AS PHILIP 'Captain' Kirk, owner of Dundalk's newest hotel, golf course and leisure complex, takes to the skies, it's hard to imagine that the space which now houses his helipad was once home to his tractor.

Harder still to imagine is that the meticulously manicured fairways and greens of his surrounding 18-hole golf course was once a working farm.

"Here," says Philip, pointing to the first fairway, "is where I used to dose the cattle.

"And over there," he waves in the direction of the state-of-the-art swimming pool and leisure complex, "is where the house used to be."

The house to which he refers to is the family home, a rare, 11-bedroom Victorian gem demolished to make way for the his magnificent new 84-bedroom hotel.

So how did he feel when the bulldozers arrived? Wasn't he even a tiny bit, well, terrified?Philip Captain Kirk

He chortles at the very idea.

"I didn't think twice about it!" he replies, "When you're young, you don't think. You just DO."

For a fellow who by his own admission hated school and couldn't wait to get out of it, this baby-faced 30-year-old's achievements to date have been by any standards remarkable.

Having suffered the premature loss of his father, young Kirk abandoned formal education at 13 to run the family farm, a substantial holding of well over 100 acres.

But for all that the land might have been worth, it quickly became obvious to Kirk that his childhood dream of owning a helicopter would never come true on the fruits of farm labouring.

It was the economic upturn of the 1990s that first gave him idea of transforming the lot into a top-of-the-range hotel, golf and leisure complex.

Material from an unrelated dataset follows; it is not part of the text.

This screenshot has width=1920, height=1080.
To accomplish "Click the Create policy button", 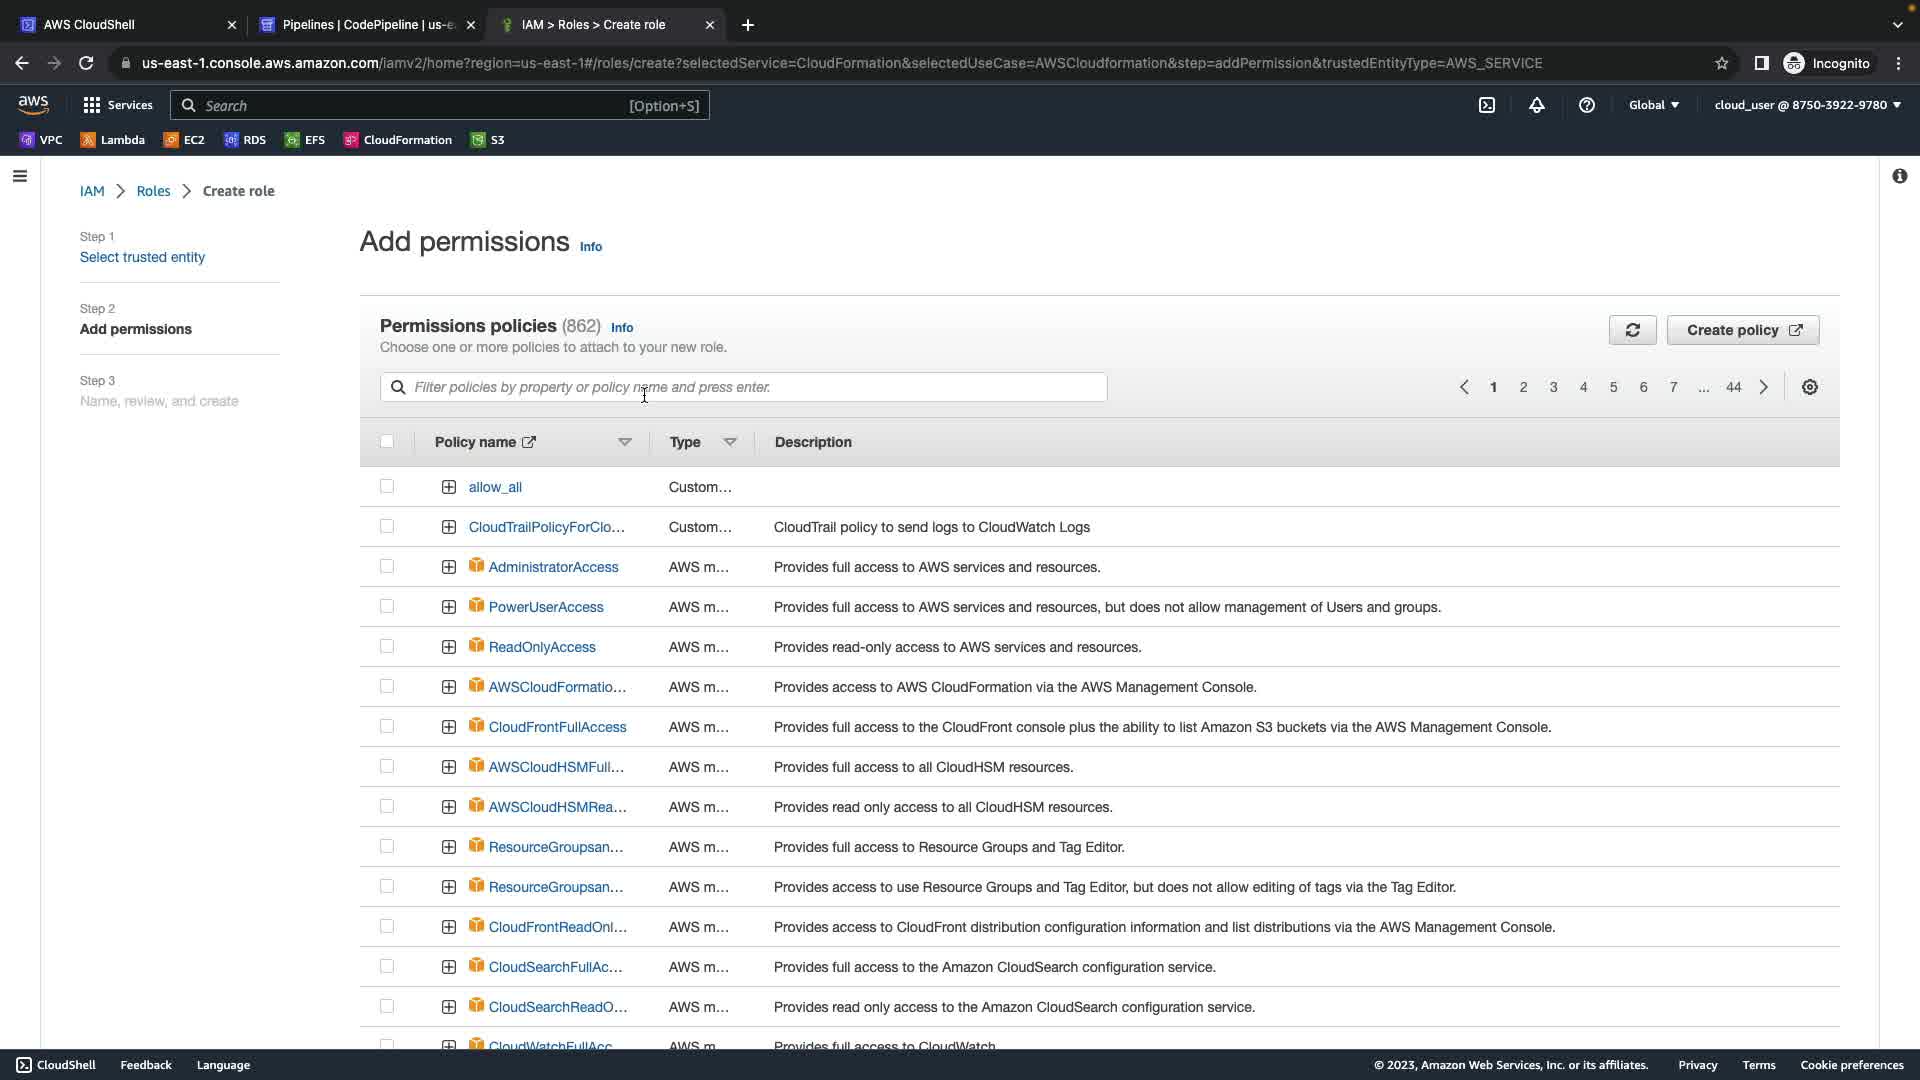I will tap(1742, 330).
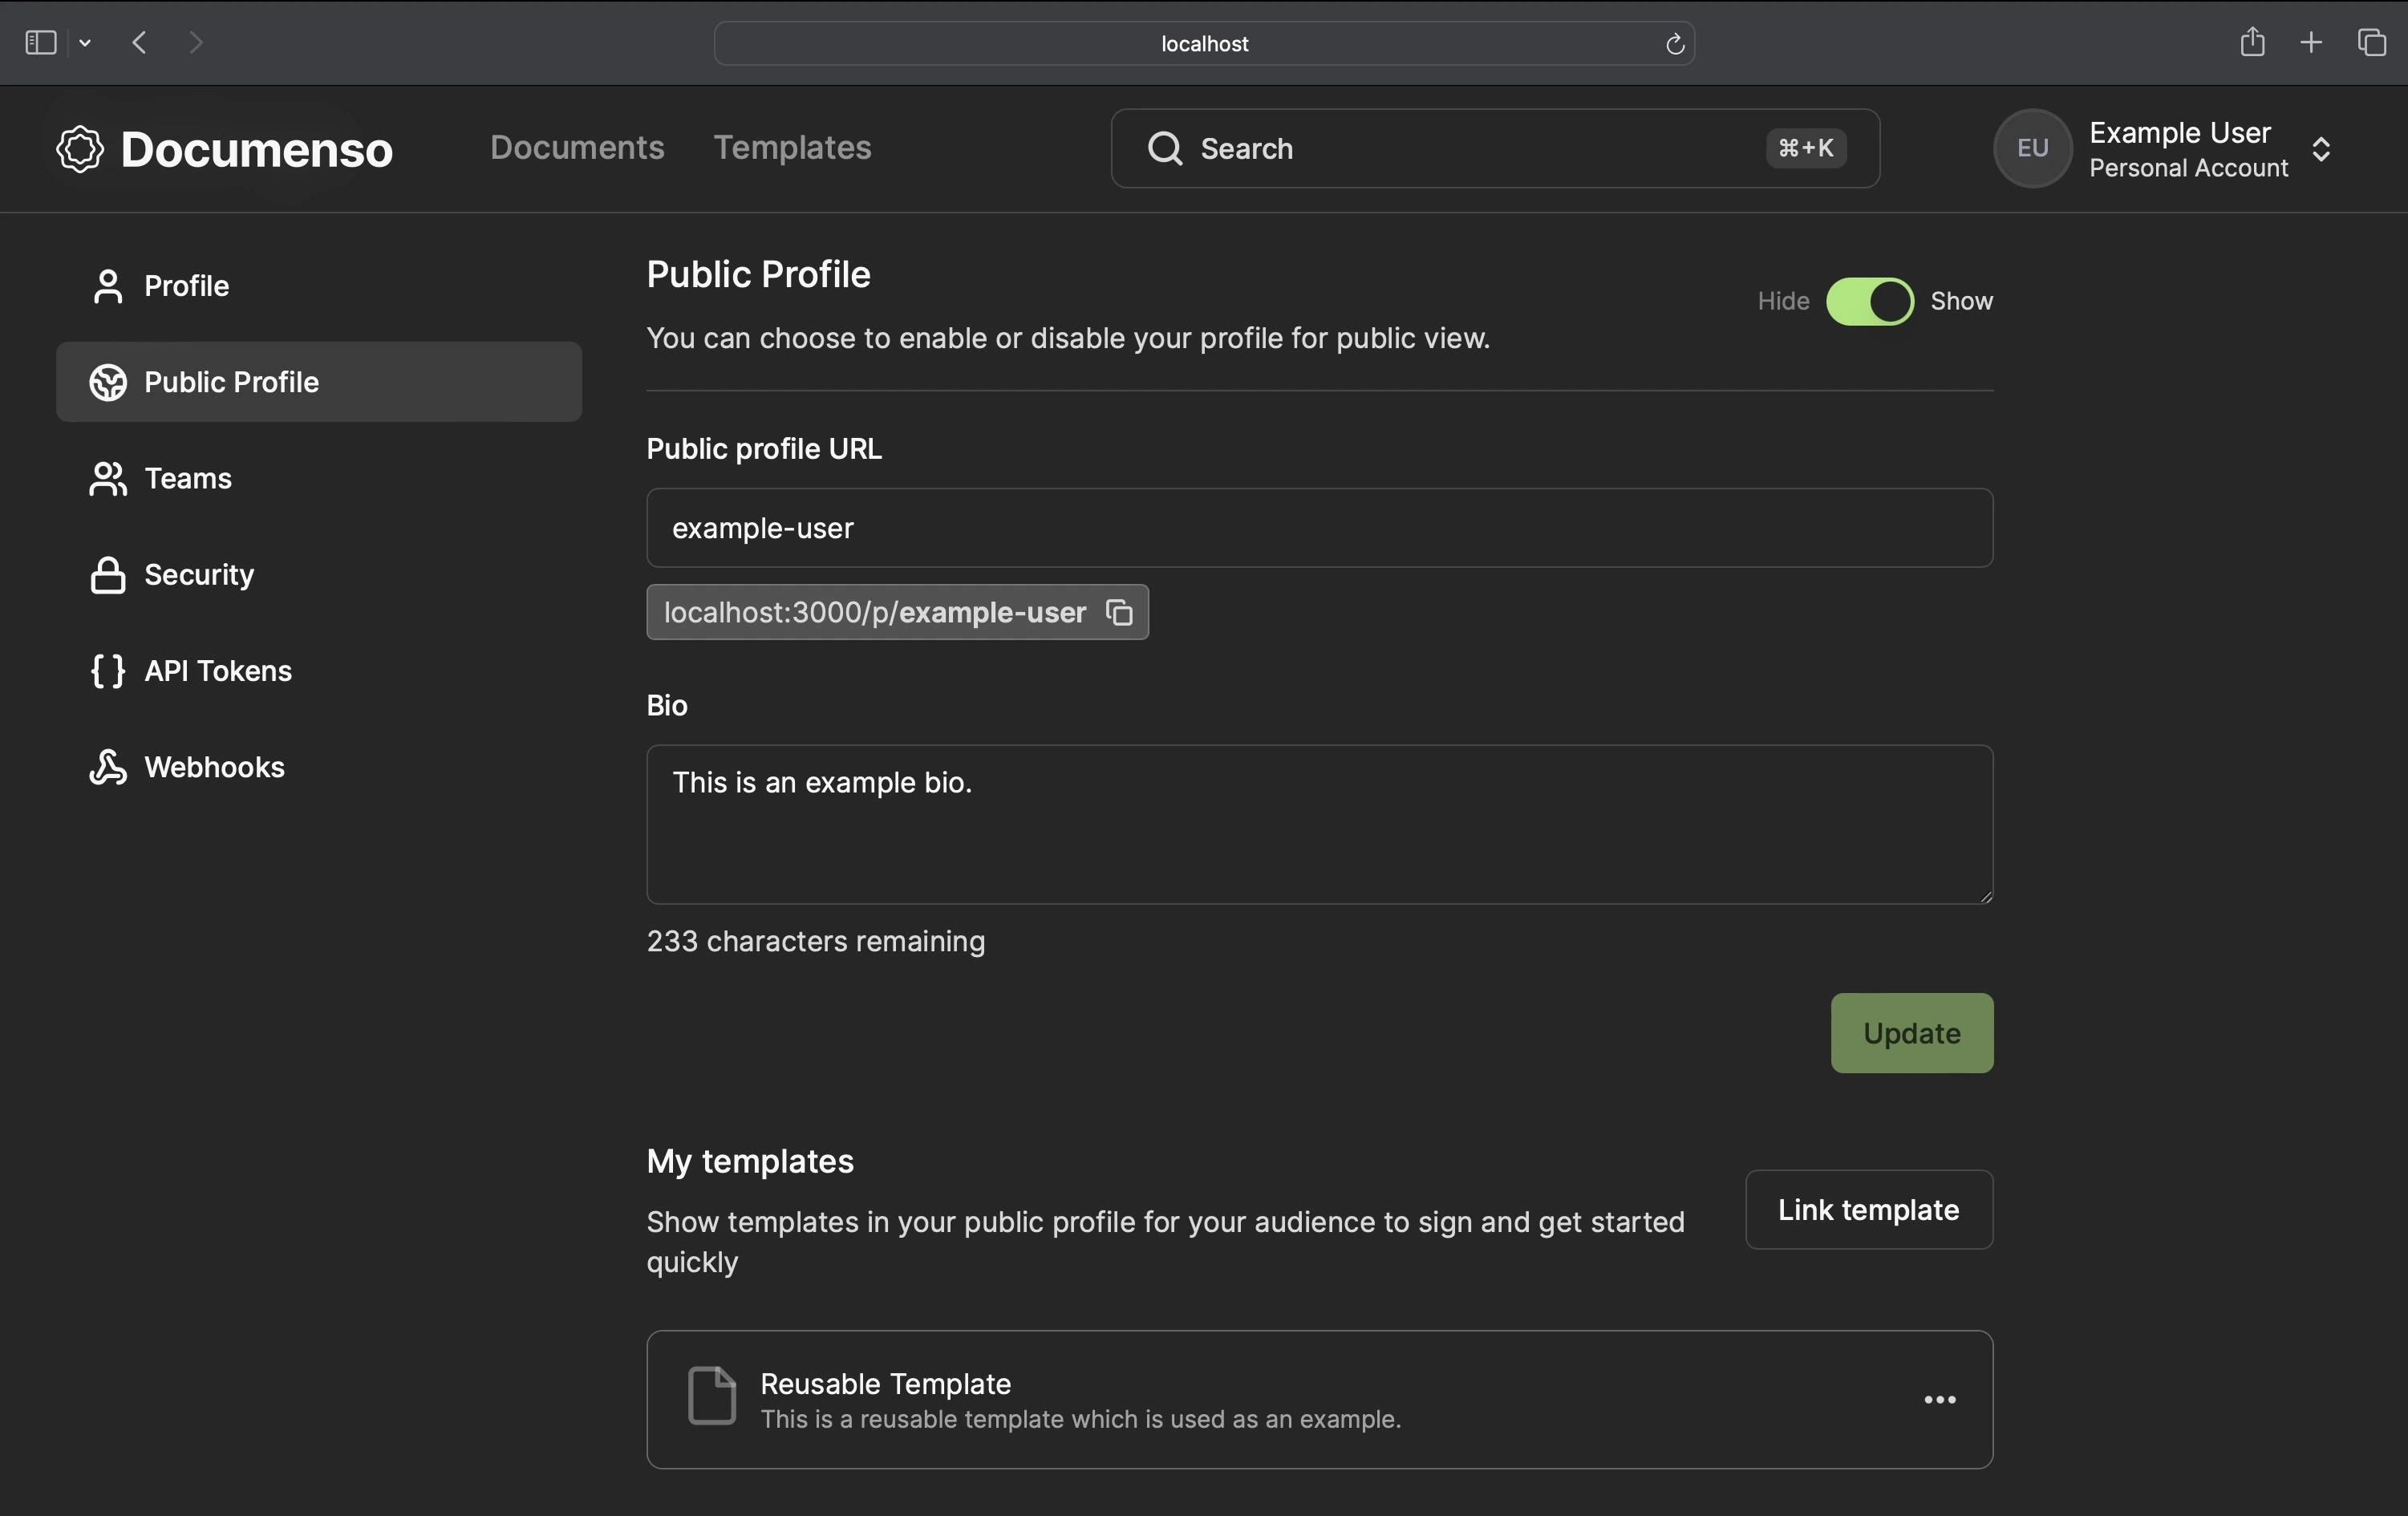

"For the first time in years people had money in their pockets," he explains. "Leisure and luxury were the new buzz words."

For Kirk, to think was to act: almost overnight bulldozers had replaced farm machinery and builders' portakabins stood where the byres had once been.

As the lush, arable acres of Carnbeg farm were being transformed into the manicured greens of today, and the magnificent new hotel was rising from the ruins of his old farmhouse, Kirk was nursing even more ambitious plans.

Dream

"Ever since I was a child I'd dreamed of owning a helicopter," he confesses, "but like everything else around here it would have to earn its keep. And now it dawned on me that the hotel could provide it."

Philip had hit on the notion of offering couples booking their wedding reception in his hotel a unique mode of transport on their Big Day.

As he points out: "Any bride and groom can have a limo nowadays. But how many can hop out of a helicopter?!"

Kirk's novel attraction is now proving such a draw with punters he's had wedding bookings from all over Ireland.

"With its new infrastructure, Dundalk is no longer the out-of-the-way spot it once was," he says.

"The hotel, leisure complex and golf course offers direct access onto the new Western bypass, leaving Dublin and Belfast literally just down the road.

With the troubles thankfully consigned to history, people are now discovering all that this area has to offer and its natural beauty has to be seen to be believed."

Quite.

And what better place to see it than from a helicopter - with Captain Kirk at the controls, naturally.